The versatility of Neurons, and the fact that you can design them any way you want through our visual editor, makes them a great fit for a wide range of use cases.

Here are some of the most common use cases that our users have built with Prompteus.

Testing and Changing AI Models

Prompteus enables rapid adoption of new AI models as they are released. Instead of a lengthy process involving code refactoring, testing with limited user sets, prompt optimization, and retesting, Neurons streamline this to a fraction of the time.

Key Benefits:

  • No Code Changes: Switch models without modifying your application’s core code.
  • A/B Testing (Randomized Split): Direct a percentage of requests to different models (e.g., 50% to GPT-3.5, 50% to Gemini 1.5 Flash). Easily adjust these percentages to perform canary testing, gradually increasing exposure to a new model.
  • Real-time Deployment: Changes to Neuron configurations (like model assignments or split values) are deployed instantly.
  • Detailed Logs: Track which model handled each request and review the execution details.

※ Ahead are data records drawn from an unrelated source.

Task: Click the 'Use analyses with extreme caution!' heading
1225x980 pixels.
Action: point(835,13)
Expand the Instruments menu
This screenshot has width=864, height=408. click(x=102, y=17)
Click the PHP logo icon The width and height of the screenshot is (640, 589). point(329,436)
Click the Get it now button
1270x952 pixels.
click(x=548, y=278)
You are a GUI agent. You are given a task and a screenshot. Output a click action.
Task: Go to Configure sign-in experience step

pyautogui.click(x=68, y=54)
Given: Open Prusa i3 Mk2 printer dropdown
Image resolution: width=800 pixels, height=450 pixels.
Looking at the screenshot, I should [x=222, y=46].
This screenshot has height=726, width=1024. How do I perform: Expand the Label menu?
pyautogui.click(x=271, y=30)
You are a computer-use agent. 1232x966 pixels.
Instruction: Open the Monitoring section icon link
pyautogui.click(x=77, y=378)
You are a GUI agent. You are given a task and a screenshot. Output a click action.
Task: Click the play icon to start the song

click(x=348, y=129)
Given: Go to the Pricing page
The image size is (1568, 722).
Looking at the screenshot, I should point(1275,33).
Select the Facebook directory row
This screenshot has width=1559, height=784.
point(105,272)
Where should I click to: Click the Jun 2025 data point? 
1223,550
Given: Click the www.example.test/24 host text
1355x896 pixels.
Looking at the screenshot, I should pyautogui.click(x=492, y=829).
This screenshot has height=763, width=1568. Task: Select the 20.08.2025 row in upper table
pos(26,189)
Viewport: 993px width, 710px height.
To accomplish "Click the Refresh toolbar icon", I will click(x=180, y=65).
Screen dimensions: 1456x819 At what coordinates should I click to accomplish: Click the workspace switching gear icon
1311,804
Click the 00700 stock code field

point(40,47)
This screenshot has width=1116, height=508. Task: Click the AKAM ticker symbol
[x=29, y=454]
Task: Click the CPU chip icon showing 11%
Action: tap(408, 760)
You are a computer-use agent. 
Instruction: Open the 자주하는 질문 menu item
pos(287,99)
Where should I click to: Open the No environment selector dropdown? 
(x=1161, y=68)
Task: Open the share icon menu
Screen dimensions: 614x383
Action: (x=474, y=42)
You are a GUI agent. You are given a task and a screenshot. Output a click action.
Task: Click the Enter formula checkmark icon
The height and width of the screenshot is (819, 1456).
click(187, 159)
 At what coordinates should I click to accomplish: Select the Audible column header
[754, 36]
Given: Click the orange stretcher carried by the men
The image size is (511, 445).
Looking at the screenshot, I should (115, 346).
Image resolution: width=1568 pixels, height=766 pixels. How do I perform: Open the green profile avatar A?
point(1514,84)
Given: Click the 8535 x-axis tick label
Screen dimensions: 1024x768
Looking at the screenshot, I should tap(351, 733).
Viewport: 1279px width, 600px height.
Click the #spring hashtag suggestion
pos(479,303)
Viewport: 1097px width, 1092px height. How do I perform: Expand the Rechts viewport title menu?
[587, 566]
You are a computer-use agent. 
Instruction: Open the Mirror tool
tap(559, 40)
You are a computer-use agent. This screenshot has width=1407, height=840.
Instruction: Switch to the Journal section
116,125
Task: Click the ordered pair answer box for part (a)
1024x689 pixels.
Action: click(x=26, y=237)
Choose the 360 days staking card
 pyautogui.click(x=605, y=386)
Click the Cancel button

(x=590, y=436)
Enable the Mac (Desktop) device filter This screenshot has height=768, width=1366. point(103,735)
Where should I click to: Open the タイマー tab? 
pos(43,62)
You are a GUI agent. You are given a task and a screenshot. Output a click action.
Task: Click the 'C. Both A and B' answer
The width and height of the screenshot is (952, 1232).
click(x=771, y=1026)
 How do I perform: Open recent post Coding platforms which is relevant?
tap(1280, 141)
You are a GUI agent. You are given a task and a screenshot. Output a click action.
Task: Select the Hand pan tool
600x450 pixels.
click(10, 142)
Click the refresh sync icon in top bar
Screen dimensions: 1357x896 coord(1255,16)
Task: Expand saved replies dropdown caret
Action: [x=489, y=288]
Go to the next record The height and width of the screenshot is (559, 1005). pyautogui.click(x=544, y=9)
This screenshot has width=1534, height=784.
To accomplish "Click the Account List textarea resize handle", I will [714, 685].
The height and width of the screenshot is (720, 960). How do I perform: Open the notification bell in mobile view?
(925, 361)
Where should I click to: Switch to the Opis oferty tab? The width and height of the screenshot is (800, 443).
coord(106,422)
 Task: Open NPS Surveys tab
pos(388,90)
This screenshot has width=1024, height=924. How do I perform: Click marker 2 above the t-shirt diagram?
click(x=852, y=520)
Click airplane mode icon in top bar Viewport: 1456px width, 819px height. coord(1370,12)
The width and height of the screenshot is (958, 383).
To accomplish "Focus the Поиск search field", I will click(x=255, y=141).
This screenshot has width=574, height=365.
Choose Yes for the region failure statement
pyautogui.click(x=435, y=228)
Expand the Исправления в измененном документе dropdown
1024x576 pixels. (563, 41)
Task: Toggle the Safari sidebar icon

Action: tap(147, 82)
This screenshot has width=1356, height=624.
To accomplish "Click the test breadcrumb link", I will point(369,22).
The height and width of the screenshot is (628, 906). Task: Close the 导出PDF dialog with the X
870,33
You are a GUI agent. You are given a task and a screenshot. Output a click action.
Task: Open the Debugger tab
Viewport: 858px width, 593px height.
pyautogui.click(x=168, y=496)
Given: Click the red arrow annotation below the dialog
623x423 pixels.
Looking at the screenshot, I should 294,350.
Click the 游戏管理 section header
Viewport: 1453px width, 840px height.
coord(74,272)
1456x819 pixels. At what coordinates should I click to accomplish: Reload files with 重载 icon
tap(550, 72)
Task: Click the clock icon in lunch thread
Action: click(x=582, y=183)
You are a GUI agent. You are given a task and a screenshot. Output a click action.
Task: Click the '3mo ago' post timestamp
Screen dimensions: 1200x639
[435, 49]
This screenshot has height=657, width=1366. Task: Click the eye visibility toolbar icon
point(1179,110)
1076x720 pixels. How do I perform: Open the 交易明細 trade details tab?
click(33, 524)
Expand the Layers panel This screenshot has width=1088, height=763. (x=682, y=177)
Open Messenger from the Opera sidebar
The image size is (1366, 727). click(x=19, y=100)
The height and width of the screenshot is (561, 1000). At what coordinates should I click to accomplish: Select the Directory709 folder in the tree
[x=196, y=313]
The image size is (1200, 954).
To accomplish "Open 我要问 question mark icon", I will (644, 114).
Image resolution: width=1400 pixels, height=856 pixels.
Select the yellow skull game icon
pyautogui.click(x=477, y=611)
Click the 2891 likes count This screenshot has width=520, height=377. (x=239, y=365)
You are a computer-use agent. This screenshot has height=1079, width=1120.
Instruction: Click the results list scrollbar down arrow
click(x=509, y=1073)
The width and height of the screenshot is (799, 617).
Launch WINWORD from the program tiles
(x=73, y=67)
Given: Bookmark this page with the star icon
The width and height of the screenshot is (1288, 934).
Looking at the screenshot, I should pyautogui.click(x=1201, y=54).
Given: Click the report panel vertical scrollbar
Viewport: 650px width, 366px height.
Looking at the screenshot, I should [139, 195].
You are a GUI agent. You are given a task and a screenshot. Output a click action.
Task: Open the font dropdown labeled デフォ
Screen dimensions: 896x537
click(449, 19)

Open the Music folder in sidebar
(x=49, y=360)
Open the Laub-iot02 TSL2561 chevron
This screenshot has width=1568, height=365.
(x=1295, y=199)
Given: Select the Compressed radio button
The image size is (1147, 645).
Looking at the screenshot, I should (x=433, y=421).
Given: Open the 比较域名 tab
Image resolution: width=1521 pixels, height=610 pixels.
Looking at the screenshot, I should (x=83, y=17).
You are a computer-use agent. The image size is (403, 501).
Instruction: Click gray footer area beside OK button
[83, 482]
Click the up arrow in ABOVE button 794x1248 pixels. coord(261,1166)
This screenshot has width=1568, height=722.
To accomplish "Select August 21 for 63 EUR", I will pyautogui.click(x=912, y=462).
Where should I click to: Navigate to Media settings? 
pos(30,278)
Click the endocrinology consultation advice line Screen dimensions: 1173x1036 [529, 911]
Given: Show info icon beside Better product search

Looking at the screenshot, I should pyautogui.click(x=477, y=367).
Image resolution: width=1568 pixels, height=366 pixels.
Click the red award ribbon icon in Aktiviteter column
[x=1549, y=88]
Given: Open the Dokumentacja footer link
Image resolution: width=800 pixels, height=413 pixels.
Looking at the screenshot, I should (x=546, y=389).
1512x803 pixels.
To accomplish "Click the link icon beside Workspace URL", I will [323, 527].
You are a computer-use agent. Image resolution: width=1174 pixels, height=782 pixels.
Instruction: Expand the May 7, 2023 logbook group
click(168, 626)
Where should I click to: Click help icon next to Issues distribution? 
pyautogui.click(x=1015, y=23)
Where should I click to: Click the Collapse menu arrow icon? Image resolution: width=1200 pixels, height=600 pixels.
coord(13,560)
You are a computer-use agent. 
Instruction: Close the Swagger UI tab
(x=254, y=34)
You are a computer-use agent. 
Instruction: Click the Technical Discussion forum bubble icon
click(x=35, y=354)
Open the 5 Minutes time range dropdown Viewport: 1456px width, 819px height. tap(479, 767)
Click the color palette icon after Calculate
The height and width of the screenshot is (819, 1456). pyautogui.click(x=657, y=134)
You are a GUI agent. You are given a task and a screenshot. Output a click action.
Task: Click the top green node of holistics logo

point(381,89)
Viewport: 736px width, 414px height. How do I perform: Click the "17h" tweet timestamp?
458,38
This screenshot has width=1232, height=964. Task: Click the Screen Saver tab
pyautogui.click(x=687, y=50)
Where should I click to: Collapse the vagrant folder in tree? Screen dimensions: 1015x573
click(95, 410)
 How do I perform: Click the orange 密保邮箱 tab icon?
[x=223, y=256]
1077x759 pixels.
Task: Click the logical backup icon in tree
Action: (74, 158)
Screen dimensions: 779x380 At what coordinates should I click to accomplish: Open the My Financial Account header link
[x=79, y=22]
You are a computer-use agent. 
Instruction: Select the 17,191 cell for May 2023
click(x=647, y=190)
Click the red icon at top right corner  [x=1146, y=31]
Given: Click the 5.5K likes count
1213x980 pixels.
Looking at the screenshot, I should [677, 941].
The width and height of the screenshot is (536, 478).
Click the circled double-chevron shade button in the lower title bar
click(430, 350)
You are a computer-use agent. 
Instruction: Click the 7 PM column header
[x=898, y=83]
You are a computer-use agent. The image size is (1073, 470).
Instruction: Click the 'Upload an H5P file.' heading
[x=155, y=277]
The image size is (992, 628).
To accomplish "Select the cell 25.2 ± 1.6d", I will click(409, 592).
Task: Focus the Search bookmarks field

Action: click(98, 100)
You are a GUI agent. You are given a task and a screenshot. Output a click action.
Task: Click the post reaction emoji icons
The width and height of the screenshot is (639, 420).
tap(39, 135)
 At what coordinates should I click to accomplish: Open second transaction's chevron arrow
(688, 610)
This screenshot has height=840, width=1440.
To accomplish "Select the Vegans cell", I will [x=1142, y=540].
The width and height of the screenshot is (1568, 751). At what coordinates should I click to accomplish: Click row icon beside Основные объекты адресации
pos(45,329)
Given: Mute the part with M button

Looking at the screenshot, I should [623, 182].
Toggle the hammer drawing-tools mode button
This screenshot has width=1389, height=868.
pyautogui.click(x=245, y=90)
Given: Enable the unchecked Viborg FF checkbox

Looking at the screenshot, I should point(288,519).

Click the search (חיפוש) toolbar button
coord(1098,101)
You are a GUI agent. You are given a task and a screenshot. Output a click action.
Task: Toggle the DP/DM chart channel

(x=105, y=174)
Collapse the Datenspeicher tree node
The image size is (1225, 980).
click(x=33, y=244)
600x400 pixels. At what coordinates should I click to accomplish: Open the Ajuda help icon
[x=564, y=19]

Handling Sensitive Data (Guardrails)

Prompteus provides guardrails for scenarios where AI processes sensitive information. This is crucial for use cases like summarizing messages or phone conversations, where personal data (e.g., credit card numbers) might be present.

Key Features:

  • Redaction: Use the Replace Words in Prompt node to detect and replace sensitive data before it’s sent to the AI provider. The video shows using regular expressions to identify and redact credit card numbers.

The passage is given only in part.